We’re not entirely convinced that the Religious Right activist isn’t just putting his name out there to get attention – one Iowa GOP strategist said in 2010 that he had “never witnessed an ego the size and proportion of Bob Vander Plaats” – but he certainly has the connections to raise money and early polls show that he would at least be a contender for the Republican nomination.
Vander Plaats, who lost three consecutive gubernatorial elections in the last decade, is a small-time kingmaker for socially conservative national Republicans. Vander Plaats helped to spearhead Mike Huckabee’s and Rick Santorum’s presidential caucus victories in 2008 and 2012 and hosted a 2012 Republican candidates’ forum that attracted every major presidential candidate except for Mitt Romney.
His biggest political victory to date was in 2010 ,when he ran a successful recall campaign against three state supreme court justices who had ruled in favor of marriage equality the previous year. An attempt to oust another justice two years later was a bust.
Vander Plaats insists that he isn’t too extreme to win a general election in the swing state. “I don’t think I’m an extreme in America in regards to valuing human life, the foundation of family with one-man, one-woman marriage, and religious liberty,” he told The Hill.
We’ll believe that when we see it. Here are just six of the most extreme right-wing items on Vander Plaats’ resume:
1. Suggested African American Families Were Better Off Under Slavery
During the 2012 presidential campaign, Vander Plaats took advantage of Iowa’s outsized influence to convince Republican candidates to participate in a debate hosted by his group and to sign the group’s “Marriage Vow.”
The pledge — signed by Michele Bachmann, Rick Santorum and Rick Perry — suggested that African-American families were better off under slavery than in present day: “Slavery had a disastrous impact on African-American families, yet sadly a child born into slavery in 1860 was more likely to be raised by his mother and father in a two-parent household than was an African-American baby born after the election of the USA’s first African-American President.”
2. Favors Russia’s Anti-Gay Crackdown
After launching a campaign to encourage stronger conservative leadership, Vander Plaats hailed Russian president Vladimir Putin as a great leader for his criminalization of “homosexual propaganda.”
While Vander Plaats commends Putin’s anti-gay crackdown, the conservative crusader hasn’t mentioned if he thinks Putin’s bold leadership includes his suppression of dissent, human rights activism and religious freedom .

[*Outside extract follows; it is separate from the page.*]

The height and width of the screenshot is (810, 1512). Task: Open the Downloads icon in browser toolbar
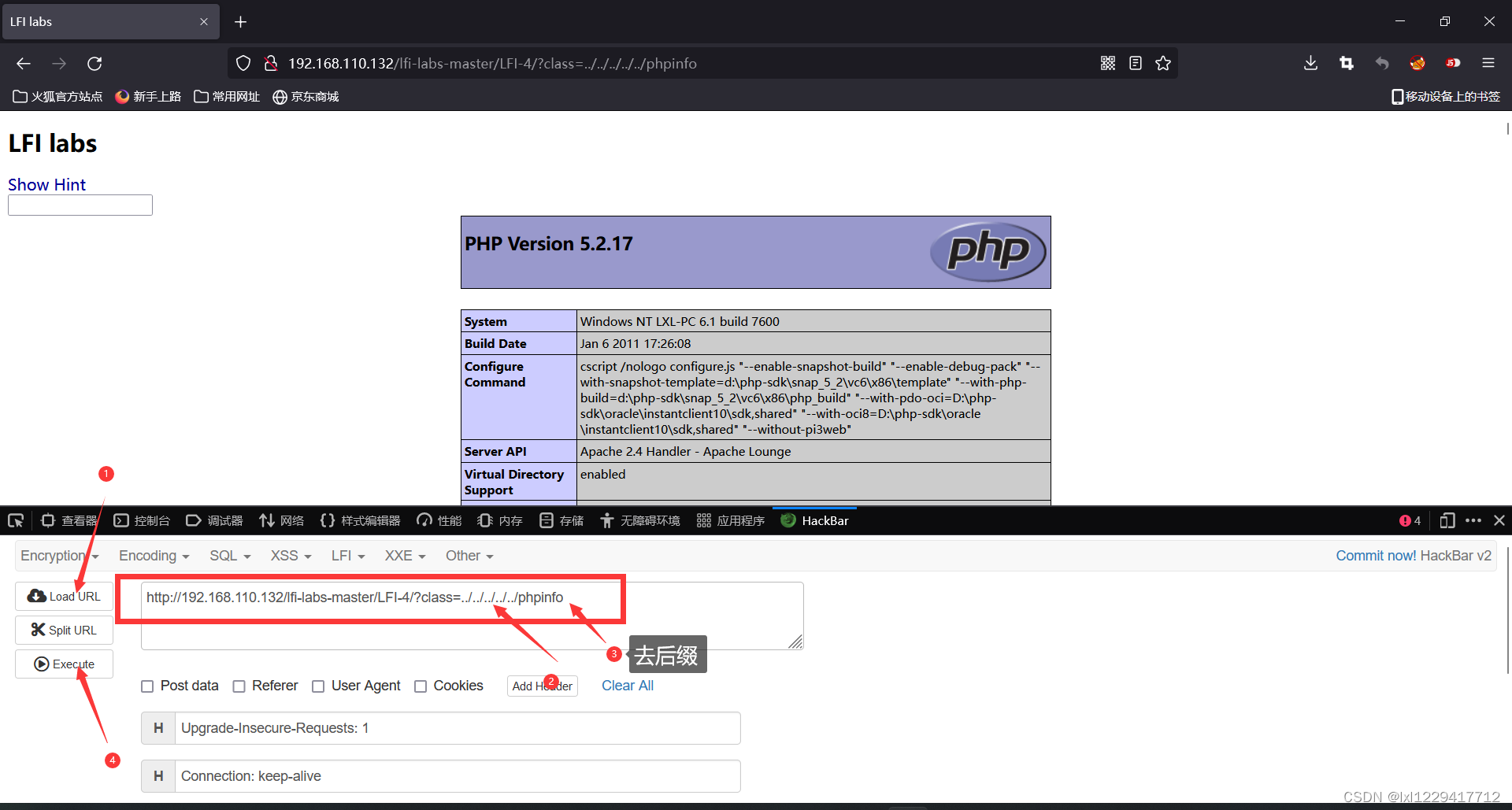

3. Uses Toxic Anti-Gay Rhetoric
Vander Plaats has likened homosexuality to second hand smoke, a point emphasized by a Family Leader seminar demonstrating that homosexuality, like smoking, represents a “public health crisis.” He defended the comparison, saying, “If we’re teaching the kids, ‘don’t smoke, because that’s a risky health style,’ the same can be true of the homosexual lifestyle.”
Vander Plaats has even linked homosexuality to the national debt and said that an anti-bullying youth conference dishonors God because it tackles the issue of the bullying of LGBT youth.
4. Loves A Good ‘Faggot’ Joke
Exhibiting great leadership, Vander Plaats burst into laughter in response to a joke about “fags” marrying. When asked why a homophobic joke made him crack up, Vander Plaats explained he was merely trying to “love people” and “speak the truth in love.”
5. Wants to Outlaw Pornography
Vander Plaats wants to outlaw pornography, a principle which he attempted to have presidential candidates endorse in his 2012 “Marriage Vow.” In his 2006 gubernatorial campaign, Vander Plaats cited the work of prominent pornography-ban advocate Judith Reisman.